* [RECORDS FOR THIS EXERCISE]:
== Segment start ==
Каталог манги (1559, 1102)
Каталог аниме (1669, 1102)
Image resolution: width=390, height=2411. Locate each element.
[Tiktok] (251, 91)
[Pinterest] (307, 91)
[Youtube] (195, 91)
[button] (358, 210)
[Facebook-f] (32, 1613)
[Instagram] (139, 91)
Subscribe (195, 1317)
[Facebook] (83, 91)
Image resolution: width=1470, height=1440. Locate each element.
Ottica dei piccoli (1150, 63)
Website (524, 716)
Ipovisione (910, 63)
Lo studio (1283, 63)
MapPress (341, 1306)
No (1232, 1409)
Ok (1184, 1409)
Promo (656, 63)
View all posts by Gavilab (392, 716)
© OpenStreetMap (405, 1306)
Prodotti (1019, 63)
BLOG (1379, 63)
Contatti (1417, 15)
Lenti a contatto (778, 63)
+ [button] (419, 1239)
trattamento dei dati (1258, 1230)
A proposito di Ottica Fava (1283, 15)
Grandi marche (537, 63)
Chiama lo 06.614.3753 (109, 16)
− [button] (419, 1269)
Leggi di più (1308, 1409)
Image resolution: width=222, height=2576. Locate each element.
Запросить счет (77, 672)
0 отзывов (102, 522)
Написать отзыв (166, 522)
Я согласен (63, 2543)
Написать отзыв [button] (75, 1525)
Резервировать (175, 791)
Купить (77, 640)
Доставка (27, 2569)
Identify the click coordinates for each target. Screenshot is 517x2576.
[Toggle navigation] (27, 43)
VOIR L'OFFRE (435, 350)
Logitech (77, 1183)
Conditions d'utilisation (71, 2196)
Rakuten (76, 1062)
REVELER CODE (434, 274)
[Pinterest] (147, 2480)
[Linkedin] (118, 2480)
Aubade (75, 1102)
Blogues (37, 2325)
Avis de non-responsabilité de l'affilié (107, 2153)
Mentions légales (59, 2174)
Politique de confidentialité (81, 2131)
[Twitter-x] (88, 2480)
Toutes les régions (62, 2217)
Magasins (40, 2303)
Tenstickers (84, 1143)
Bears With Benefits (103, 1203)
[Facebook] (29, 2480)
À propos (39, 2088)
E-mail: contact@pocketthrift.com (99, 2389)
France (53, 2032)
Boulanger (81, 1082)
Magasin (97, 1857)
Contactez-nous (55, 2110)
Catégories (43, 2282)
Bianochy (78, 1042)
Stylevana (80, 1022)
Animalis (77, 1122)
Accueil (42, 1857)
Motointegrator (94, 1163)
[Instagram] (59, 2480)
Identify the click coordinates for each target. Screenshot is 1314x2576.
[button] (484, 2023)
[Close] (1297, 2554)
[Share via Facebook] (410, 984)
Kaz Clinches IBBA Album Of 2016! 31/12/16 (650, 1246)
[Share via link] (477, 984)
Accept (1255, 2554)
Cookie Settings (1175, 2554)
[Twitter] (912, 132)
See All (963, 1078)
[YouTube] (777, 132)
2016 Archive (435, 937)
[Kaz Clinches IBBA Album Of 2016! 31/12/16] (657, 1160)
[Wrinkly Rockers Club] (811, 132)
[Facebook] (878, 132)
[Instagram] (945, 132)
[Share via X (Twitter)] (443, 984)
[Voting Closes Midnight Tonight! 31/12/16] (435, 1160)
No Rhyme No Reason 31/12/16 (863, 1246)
== Segment end ==
* [EXERCISE PROMPT]: Look through the listing above and copy each line where the string "Identify" occurs.

* [WRITTEN RESPONSE]:
Identify the click coordinates for each target. Screenshot is 517x2576.
Identify the click coordinates for each target. Screenshot is 1314x2576.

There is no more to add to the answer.